→ Text:
The Latin alphabet of the time still lacked the letters ⟨j⟩ and ⟨w⟩, and there was no ⟨v⟩ as distinct from ⟨u⟩; moreover native Old English spellings did not use ⟨k⟩, ⟨q⟩ or ⟨z⟩. The remaining 20 Latin letters were supplemented by 4 more: ⟨æ⟩ (æsc, modern ash) and ⟨ð⟩ (ðæt, now called eth or edh), which were modified Latin letters, and thorn ⟨þ⟩ and wynn ⟨ƿ⟩, which are borrowings from the futhorc. A few letter pairs were used as digraphs, representing a single sound. Also used was the Tironian note ⟨⁊⟩ (a character similar to the digit ⟨7⟩) for the conjunction and. A common scribal abbreviation was a thorn with a stroke ⟨ꝥ⟩, which was used for the pronoun þæt (that). Macrons over vowels were originally used not to mark long vowels (as in modern editions), but to indicate stress, or as abbreviations for a following ⟨m⟩ or ⟨n⟩.
Modern editions of Old English manuscripts generally introduce some additional conventions. The modern forms of Latin letters are used, including ⟨g⟩ instead of insular G, ⟨s⟩ instead of insular S and long S, and others which may differ considerably from the insular script, notably ⟨e⟩, ⟨f⟩ and ⟨r⟩. Macrons are used to indicate long vowels, where usually no distinction was made between long and short vowels in the originals. (In some older editions an acute accent mark was used for consistency with Old Norse conventions.) Additionally, modern editions often distinguish between velar and palatal ⟨c⟩ and ⟨g⟩ by placing dots above the palatals: ⟨ċ⟩, ⟨ġ⟩. The letter wynn ⟨ƿ⟩ is usually replaced with ⟨w⟩, but ⟨æ⟩, ⟨ð⟩ and ⟨þ⟩ are normally retained – except when ⟨ð⟩ is replaced by ⟨þ⟩.

→ Source excerpt:

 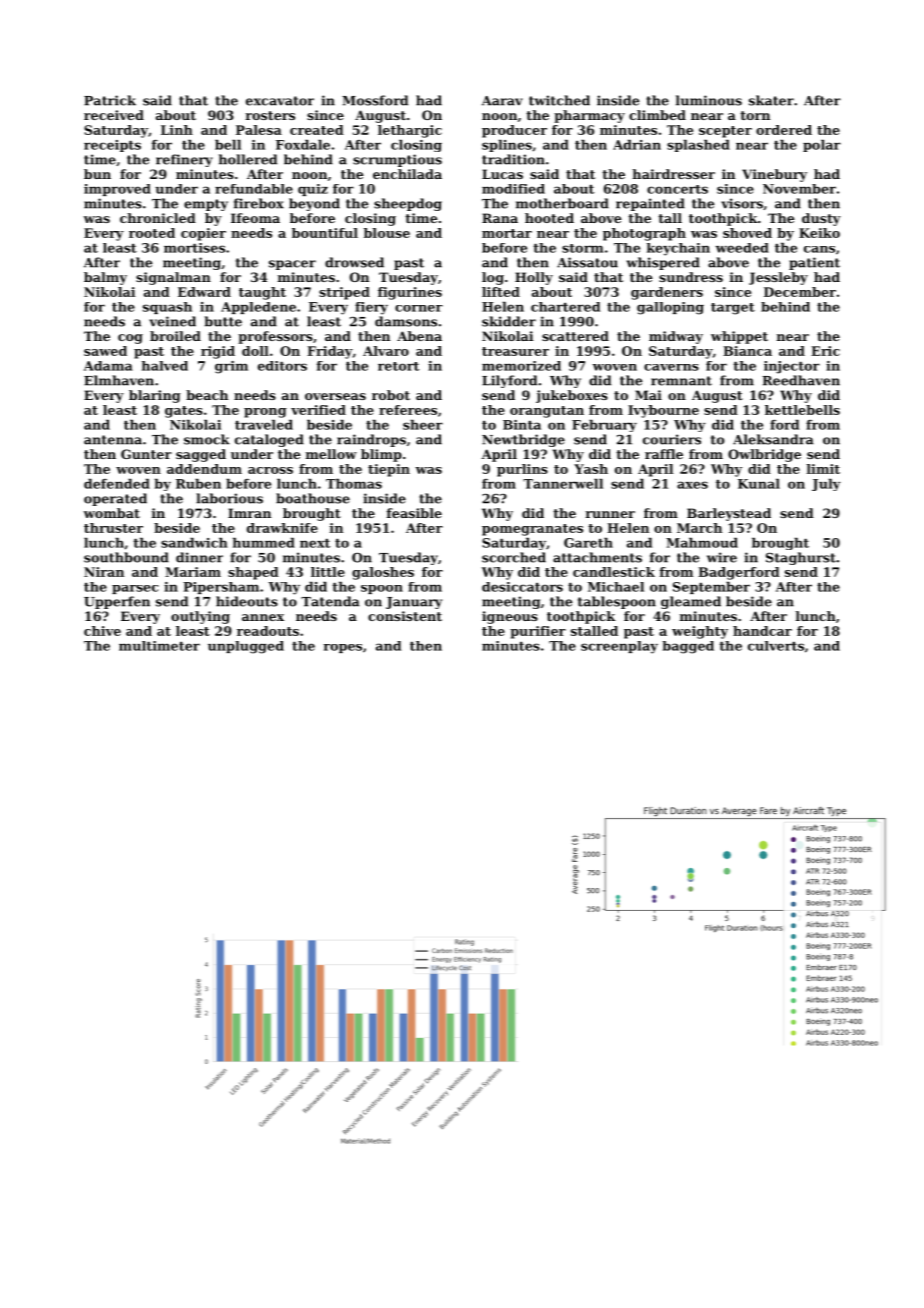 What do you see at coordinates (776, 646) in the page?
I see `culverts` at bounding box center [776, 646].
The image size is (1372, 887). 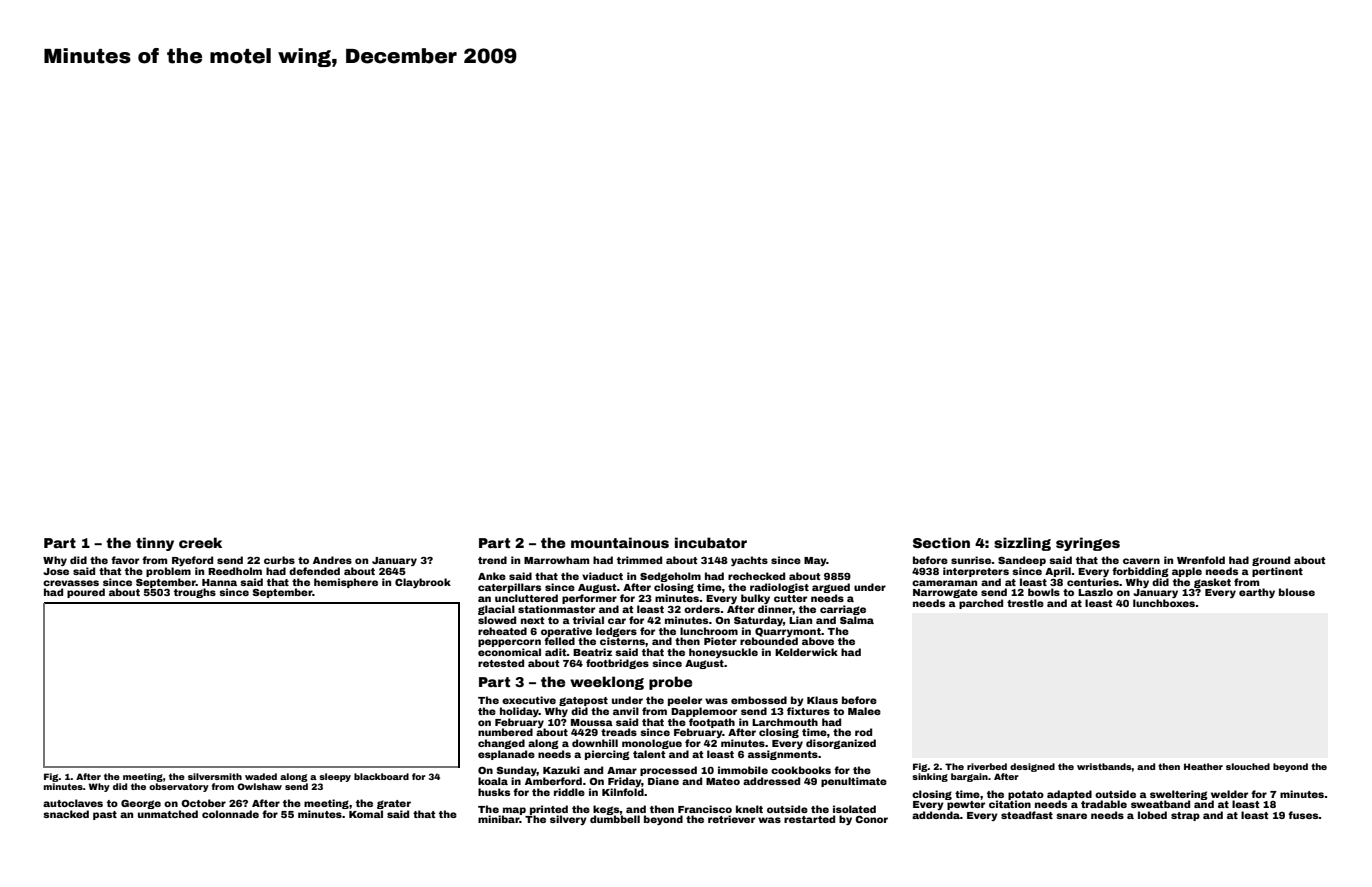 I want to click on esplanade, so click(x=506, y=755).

→ Written tasks:
- 1) Using the Old English spelling text, decide whether each statement agrees with it: (a) native Old English spellings used ⟨k⟩; (b) thorn and wynn were borrowed from the futhorc; (c) modern editions usually keep wynn. Answer yes or no for each, quoting the words of the text that decide it.
- 2) Pull out everything in the Old English spelling text from "Modern editions of Old" down to "replaced by ⟨þ⟩.", copied without changes.
The data above come from a separate source.

→ Solutions for each task:
- 1)
(a) No: "native Old English spellings did not use ⟨k⟩, ⟨q⟩ or ⟨z⟩"
(b) Yes: "thorn ⟨þ⟩ and wynn ⟨ƿ⟩, which are borrowings from the futhorc"
(c) No: "The letter wynn ⟨ƿ⟩ is usually replaced with ⟨w⟩"

- 2)
Modern editions of Old English manuscripts generally introduce some additional conventions. The modern forms of Latin letters are used, including ⟨g⟩ instead of insular G, ⟨s⟩ instead of insular S and long S, and others which may differ considerably from the insular script, notably ⟨e⟩, ⟨f⟩ and ⟨r⟩. Macrons are used to indicate long vowels, where usually no distinction was made between long and short vowels in the originals. (In some older editions an acute accent mark was used for consistency with Old Norse conventions.) Additionally, modern editions often distinguish between velar and palatal ⟨c⟩ and ⟨g⟩ by placing dots above the palatals: ⟨ċ⟩, ⟨ġ⟩. The letter wynn ⟨ƿ⟩ is usually replaced with ⟨w⟩, but ⟨æ⟩, ⟨ð⟩ and ⟨þ⟩ are normally retained – except when ⟨ð⟩ is replaced by ⟨þ⟩.